- [Stored data entries]
+ + + +
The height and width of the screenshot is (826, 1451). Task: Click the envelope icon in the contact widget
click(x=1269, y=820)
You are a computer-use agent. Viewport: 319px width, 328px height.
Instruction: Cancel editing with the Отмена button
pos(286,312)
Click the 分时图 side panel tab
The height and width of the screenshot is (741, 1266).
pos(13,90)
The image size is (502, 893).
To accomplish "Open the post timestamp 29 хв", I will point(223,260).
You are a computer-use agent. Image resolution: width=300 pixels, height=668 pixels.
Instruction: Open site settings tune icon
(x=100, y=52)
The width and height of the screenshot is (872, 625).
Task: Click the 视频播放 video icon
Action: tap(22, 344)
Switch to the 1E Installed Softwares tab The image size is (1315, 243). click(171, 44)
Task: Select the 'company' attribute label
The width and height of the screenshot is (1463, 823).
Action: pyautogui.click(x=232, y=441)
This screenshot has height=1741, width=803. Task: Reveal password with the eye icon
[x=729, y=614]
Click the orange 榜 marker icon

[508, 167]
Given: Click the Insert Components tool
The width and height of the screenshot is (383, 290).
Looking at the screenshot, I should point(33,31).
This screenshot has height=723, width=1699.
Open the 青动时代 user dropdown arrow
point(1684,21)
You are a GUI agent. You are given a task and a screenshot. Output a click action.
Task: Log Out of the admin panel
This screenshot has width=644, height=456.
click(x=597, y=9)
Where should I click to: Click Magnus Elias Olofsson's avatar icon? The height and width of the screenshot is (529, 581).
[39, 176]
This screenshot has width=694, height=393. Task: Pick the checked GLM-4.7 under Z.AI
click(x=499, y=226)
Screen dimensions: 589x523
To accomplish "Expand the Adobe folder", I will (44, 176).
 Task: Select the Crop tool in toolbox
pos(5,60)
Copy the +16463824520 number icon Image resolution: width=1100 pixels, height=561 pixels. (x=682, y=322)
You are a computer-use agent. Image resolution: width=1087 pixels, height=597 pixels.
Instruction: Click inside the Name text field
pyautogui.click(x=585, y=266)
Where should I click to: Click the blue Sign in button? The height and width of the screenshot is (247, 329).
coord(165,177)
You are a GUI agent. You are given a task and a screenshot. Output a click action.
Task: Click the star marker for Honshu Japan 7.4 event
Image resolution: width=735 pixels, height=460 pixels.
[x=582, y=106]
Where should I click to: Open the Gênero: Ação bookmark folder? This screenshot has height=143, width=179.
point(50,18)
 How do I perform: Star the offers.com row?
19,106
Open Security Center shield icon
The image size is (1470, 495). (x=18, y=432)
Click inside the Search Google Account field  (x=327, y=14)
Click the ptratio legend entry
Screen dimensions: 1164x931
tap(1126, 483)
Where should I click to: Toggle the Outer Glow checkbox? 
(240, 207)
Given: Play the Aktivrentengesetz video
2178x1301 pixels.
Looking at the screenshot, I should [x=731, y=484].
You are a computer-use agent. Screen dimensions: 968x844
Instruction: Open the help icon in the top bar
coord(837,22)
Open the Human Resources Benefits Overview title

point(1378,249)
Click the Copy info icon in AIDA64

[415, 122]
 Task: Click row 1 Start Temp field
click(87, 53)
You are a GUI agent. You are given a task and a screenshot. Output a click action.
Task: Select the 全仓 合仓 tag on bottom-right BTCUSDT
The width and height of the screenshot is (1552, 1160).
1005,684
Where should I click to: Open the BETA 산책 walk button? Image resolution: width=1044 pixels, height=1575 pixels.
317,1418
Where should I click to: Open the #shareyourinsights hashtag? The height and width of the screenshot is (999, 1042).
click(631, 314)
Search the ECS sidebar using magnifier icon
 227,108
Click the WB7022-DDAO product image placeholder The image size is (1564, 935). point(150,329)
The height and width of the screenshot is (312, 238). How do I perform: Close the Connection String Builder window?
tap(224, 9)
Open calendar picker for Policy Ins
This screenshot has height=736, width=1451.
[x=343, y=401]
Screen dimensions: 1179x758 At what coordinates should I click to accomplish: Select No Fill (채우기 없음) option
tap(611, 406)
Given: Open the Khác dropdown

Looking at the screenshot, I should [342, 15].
+ + + +
- [Given request]
Rescale the items from the start through the line containing "pos(286,312)", both ends included: give those lines again in full, requests and all. Multiply every coordinate in the answers by 1.35 and round to whole numbers, with halves rounded up.

- [Answer to this problem]
The height and width of the screenshot is (826, 1451). Task: Click the envelope icon in the contact widget
click(x=1713, y=1107)
You are a computer-use agent. Viewport: 319px width, 328px height.
Instruction: Cancel editing with the Отмена button
pos(386,421)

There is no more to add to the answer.